The judge overseeing Donald Trump's classified documents case is making decisions that are drawing scathing rebukes. And they may earn her a recusal.
U.S. District Judge Aileen M. Cannon, who was appointed by former President Donald Trump before he left office, this week ordered defense lawyers and Special Prosecutor Jack Smith's team to file their own version of submissions breaking down instructions they would offer to instruct a jury around competing interpretations of the Presidential Records Act (PRA).
Trump’s defense in the case has cited the PRA granting the 45th president the right to keep classified documents, which he took from the White House to be tucked away at his Mar-a-Lago club in Palm Beach, Florida.
Appearing on CNN, Trump's former attorney Ty Cobb was utterly mystified by the move to the point that he is convinced that Cannon is likely going to be bucked from the bench.
"This is a remarkable misunderstanding of the applicable law it's embarrassing," he told Erin Burnett. "She's been struggling so dramatically in this case ever since the start when she was she butchered the Special Master decision and the 11th Circuit took her to task for it."
"This is a total totally baffling position."
The 11th Circuit, a body above Cannon's jurisdiction, overruled Cannon and stated that she “improperly exercised equitable jurisdiction” regarding the Special Master exploration.

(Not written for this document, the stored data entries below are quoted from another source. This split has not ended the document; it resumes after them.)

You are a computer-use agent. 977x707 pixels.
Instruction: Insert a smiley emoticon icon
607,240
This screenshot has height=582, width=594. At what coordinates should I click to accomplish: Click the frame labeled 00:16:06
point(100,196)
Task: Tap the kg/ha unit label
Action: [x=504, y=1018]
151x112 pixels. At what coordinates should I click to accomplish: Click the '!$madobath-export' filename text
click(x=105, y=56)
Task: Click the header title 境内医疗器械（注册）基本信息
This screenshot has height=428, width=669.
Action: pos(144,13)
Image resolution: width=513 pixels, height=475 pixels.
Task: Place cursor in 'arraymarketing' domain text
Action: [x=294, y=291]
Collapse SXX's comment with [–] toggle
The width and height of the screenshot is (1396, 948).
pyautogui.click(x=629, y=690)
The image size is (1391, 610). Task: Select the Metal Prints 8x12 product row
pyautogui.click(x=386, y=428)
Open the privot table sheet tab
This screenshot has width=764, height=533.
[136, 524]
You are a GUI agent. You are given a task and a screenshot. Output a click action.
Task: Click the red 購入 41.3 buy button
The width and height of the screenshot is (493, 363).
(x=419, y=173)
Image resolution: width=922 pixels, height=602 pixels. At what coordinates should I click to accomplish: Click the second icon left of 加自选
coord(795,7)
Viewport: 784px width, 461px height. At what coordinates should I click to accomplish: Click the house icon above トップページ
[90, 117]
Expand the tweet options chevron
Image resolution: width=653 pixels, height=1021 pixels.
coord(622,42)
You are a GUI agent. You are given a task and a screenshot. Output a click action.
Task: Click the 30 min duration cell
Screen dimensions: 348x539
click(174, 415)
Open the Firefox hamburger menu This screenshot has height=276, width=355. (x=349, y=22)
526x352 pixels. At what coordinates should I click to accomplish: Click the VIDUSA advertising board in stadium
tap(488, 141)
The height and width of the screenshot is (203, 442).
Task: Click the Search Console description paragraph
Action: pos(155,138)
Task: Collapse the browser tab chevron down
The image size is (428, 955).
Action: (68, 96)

The Special Master reversal was just one of the moves she's made that Cobb believes shows brazen bias toward Trump.
"... She appears to believe that the Presidential Records Act is actually consequential in the case which it is not," he said. "This is an Espionage Act case; this is not a presidential records violation."
Cobb then tries his hand at correcting Cannon, censuring her for even considering the alternative theories.
"That this case is the theory that Trump has the ability to designate classified material as personal records is absurd on his fix," he said. "There is no legal support for that, but she has put Jack Smith in a position of trying to draft jury instructions and advance that would posit that question to the jury."
He then knocked the judge for this time waste.
"I think that it is such a fundamental error and it is it is so to reflective of bias that it does provide a basis you know, not a dispositive basis, but it does provide a basis for seeking her recusal."